All living cells, including the yeast cells used in this study, use energy from sugars like glucose to make NADH (nicotinamide adenine dinucleotide plus hydrogen), a coenzyme that helps certain enzymes perform chemical reactions. NADH acts like a rechargeable battery storing energy. This energy can be used to build succinic acid and other reduced chemicals – those gaining an electron through a reaction known as oxidation-reduction.
However, there may not be enough NADH in the right part of the cell to support production. This problem is especially challenging in yeasts because their cells contain different compartments that do different jobs – such as mitochondria for energy production and peroxisomes for the breakdown of certain chemicals – and NADH is spread out across these different compartments.
To overcome this, researchers moved key parts of the NADH-making system from the mitochondria into the main area of the cell, the cytosol, where succinic acid is made. This “decompartmentalization” gave the cells more energy-producing NADH where it was needed, further improving succinic acid production from renewable sugars.
“These advances bring us closer to greener manufacturing processes that benefit both the environment and the economy,” said Vinh Tran, primary author on the paper and former Ph.D. student with Zhao in ChBE and at the Carl R. Woese Institute for Genomic Biology (IGB).
Succinic acid is one of the U.S. Department of Energy’s top 12 bio-based value-added chemicals, and a well-engineered microbial strain is highly sought after for its efficient and economical production. The CABBI team’s earlier analysis showed that the minimum product selling price (MPSP) is most sensitive to fermentation yield, indicating that further yield improvement was essential for enhancing the financial viability of the engineered I. orientalis.
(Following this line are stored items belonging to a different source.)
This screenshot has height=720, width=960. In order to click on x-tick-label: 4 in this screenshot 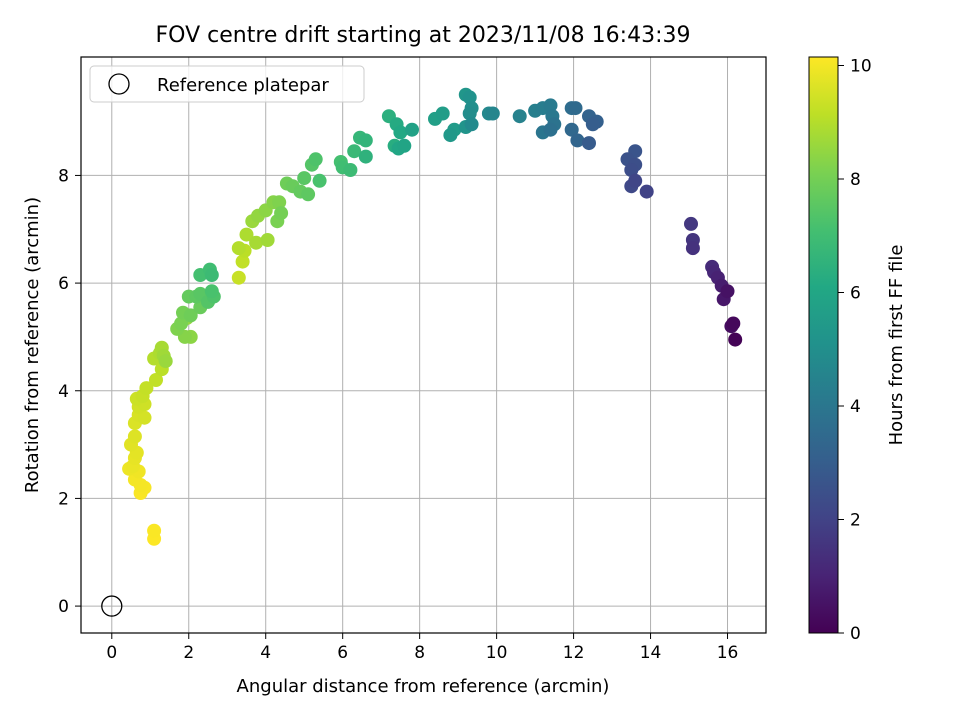, I will do `click(266, 653)`.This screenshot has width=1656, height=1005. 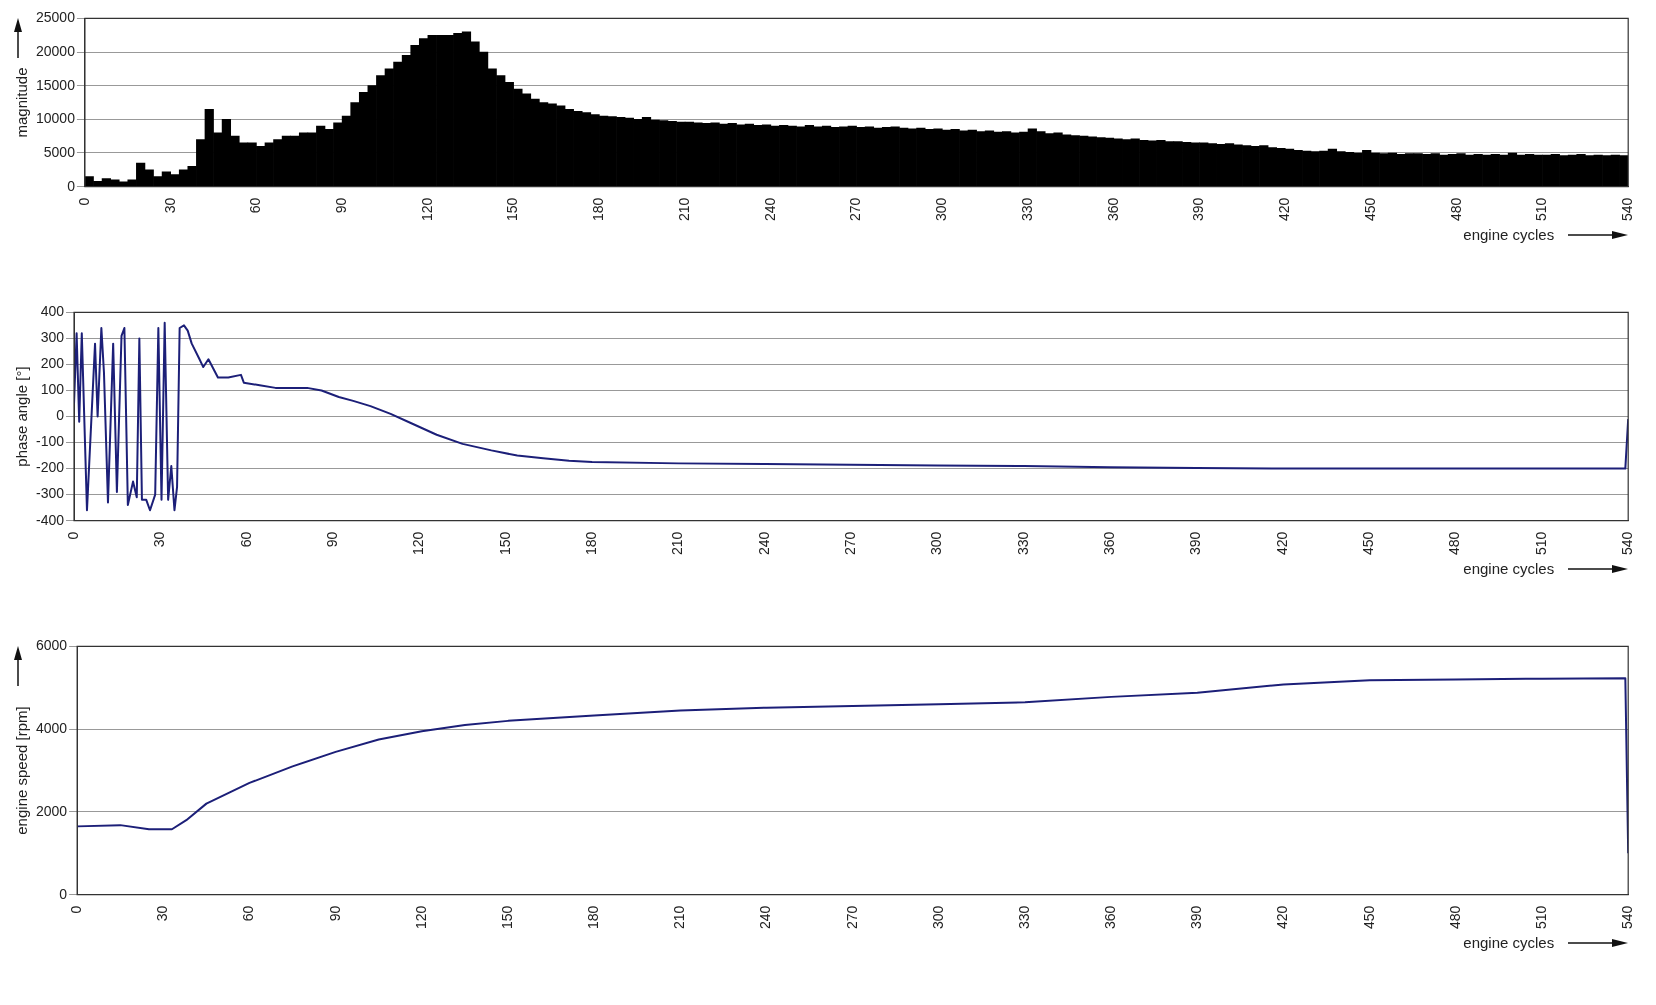 What do you see at coordinates (56, 18) in the screenshot?
I see `y-tick-label: 25000` at bounding box center [56, 18].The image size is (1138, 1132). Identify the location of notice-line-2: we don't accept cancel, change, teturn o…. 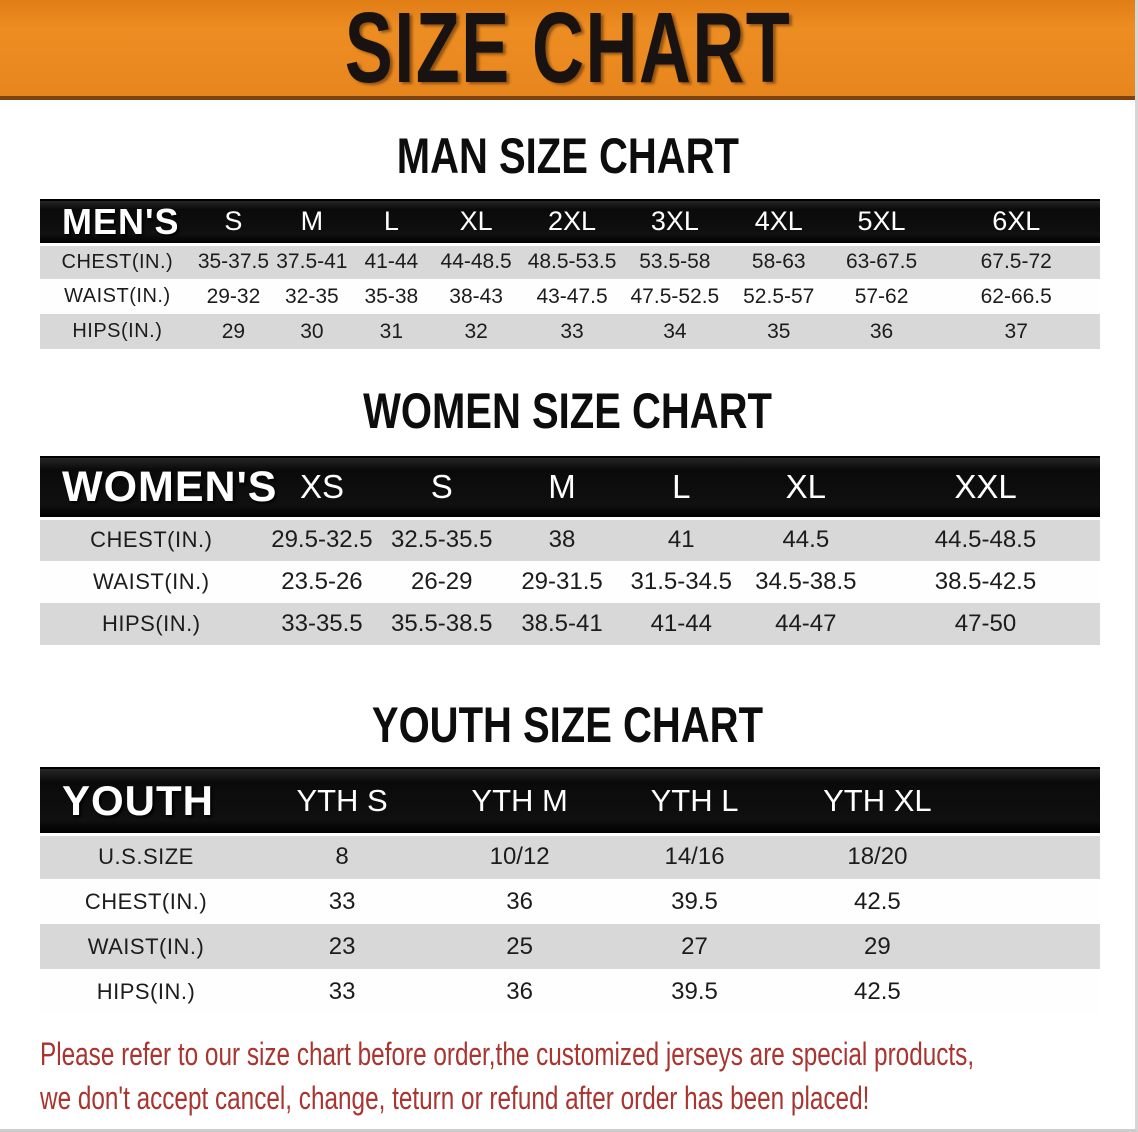
(455, 1098).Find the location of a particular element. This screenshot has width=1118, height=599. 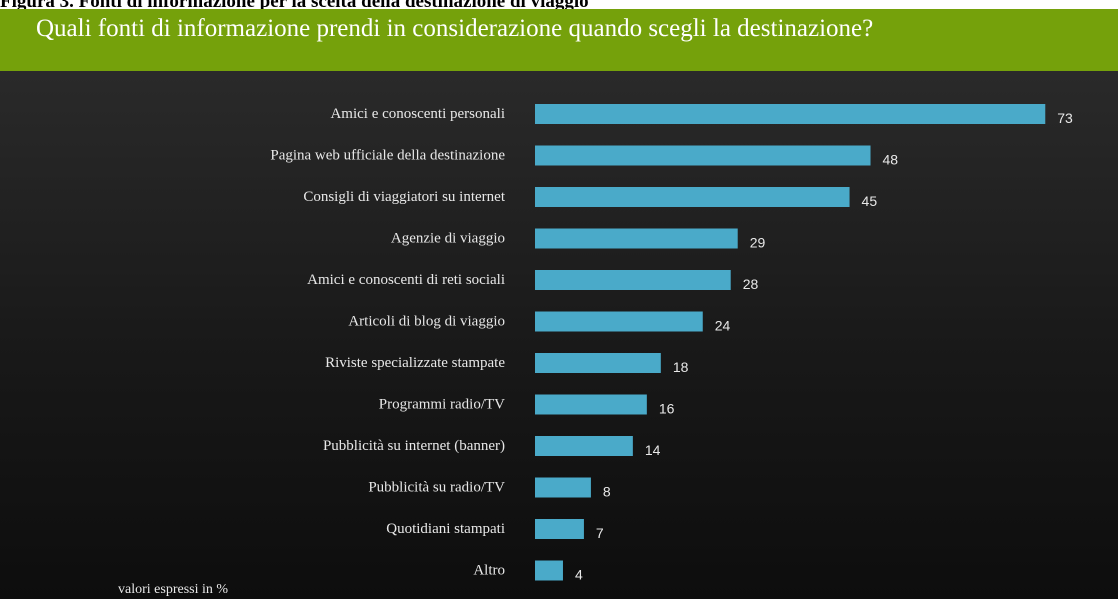

footnote: valori espressi in % is located at coordinates (174, 590).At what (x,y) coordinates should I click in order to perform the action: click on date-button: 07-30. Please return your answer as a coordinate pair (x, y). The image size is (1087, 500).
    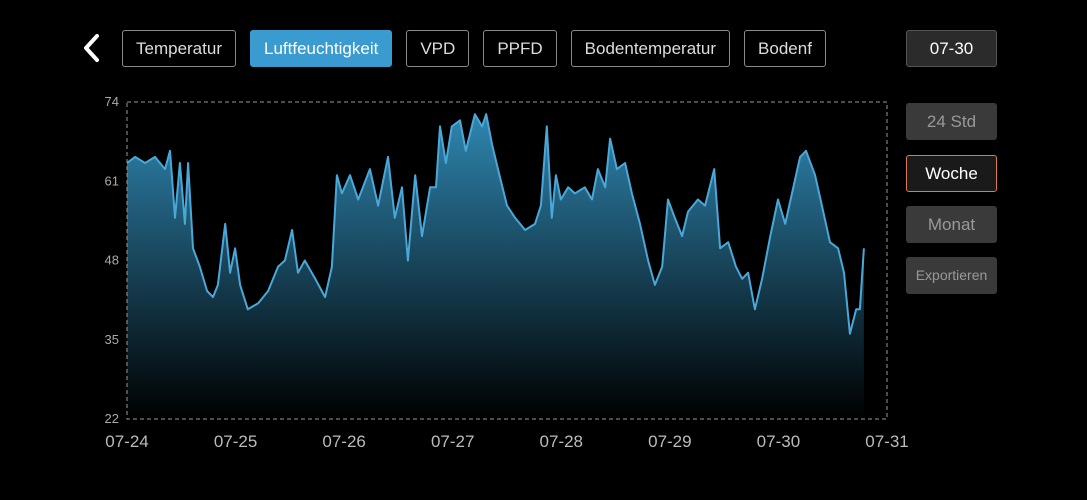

Boosting succinic acid yield to 0.85 grams per gram of glucose (g/g) reduced the MPSP to 97 cents per kilogram, down from $1.30 previously.
“That is huge,” Zhao said. “For those industrial chemicals, even a few cents is a big reduction.”
About 700,000 tons of succinic acid are produced each year, a market totaling $200 million, so the savings quickly multiply, Zhao said.
Companies have already expressed interest in scaling up this technology for commercial use, which could potentially happen within a year, Zhao said.
The CABBI team is applying these approaches to produce other industrially important organic acids, such as 3-hydroxypropionic acid (3-HP), as part of its work to develop biofuels and biochemicals from biomass crops.
Co-authors on the study included: Shih-I Tan, Hao Xu, and Zhixin Zhu of IGB and ChBE at Illinois; CABBI Co-PI Joshua D. Rabinowitz, Daniel Weilandt, and Xi Li of the Department of Chemistry and Lewis Sigler Institute for Integrative Genomics at Princeton University; and CABBI Co-PI Jeremy Guest and Sarang S. Bhagwat of IGB and the Department of Civil and Environmental Engineering at Illinois.